■ TASK INSTRUCTIONS ■
Copy the records below without changing anything.

■ DATA TO USE ■
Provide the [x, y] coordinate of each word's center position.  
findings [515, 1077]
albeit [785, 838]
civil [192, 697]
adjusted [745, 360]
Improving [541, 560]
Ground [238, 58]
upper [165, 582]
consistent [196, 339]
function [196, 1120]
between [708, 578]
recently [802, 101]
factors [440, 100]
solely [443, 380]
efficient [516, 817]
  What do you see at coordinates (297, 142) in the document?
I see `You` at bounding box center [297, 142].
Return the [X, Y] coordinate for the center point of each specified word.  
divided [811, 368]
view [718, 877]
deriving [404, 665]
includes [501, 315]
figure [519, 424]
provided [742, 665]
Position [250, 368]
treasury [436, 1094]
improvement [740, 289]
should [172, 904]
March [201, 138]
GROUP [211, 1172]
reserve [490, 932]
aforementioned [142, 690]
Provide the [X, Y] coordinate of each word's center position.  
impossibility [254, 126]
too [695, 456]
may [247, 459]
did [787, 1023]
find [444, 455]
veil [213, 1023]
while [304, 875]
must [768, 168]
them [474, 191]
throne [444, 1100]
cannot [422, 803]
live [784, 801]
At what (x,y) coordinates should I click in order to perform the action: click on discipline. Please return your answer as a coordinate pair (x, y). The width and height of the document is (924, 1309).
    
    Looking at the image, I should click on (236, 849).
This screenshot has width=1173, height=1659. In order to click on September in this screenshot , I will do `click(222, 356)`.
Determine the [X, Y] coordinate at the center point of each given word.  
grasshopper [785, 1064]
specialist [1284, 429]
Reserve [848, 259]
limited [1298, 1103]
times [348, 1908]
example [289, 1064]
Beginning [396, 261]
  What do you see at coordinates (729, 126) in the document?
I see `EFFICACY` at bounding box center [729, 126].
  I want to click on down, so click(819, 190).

■ CORRECT OUTPUT ■
Provide the [x, y] coordinate of each word's center position.  
findings [515, 1077]
albeit [785, 838]
civil [192, 697]
adjusted [745, 360]
Improving [541, 560]
Ground [238, 58]
upper [165, 582]
consistent [196, 339]
function [196, 1120]
between [708, 578]
recently [802, 101]
factors [440, 100]
solely [443, 380]
efficient [516, 817]
  What do you see at coordinates (297, 142) in the document?
I see `You` at bounding box center [297, 142].
Return the [X, Y] coordinate for the center point of each specified word.  
divided [811, 368]
view [718, 877]
deriving [404, 665]
includes [501, 315]
figure [519, 424]
provided [742, 665]
Position [250, 368]
treasury [436, 1094]
improvement [740, 289]
should [172, 904]
March [201, 138]
GROUP [211, 1172]
reserve [490, 932]
aforementioned [142, 690]
Provide the [X, Y] coordinate of each word's center position.  
impossibility [254, 126]
too [695, 456]
may [247, 459]
did [787, 1023]
find [444, 455]
veil [213, 1023]
while [304, 875]
must [768, 168]
them [474, 191]
throne [444, 1100]
cannot [422, 803]
live [784, 801]
At what (x,y) coordinates should I click in order to perform the action: click on discipline. Please return your answer as a coordinate pair (x, y). The width and height of the document is (924, 1309).
    
    Looking at the image, I should click on (236, 849).
This screenshot has width=1173, height=1659. In order to click on September in this screenshot , I will do `click(222, 356)`.
Determine the [X, Y] coordinate at the center point of each given word.  
grasshopper [785, 1064]
specialist [1284, 429]
Reserve [848, 259]
limited [1298, 1103]
times [348, 1908]
example [289, 1064]
Beginning [396, 261]
  What do you see at coordinates (729, 126) in the document?
I see `EFFICACY` at bounding box center [729, 126].
  I want to click on down, so click(819, 190).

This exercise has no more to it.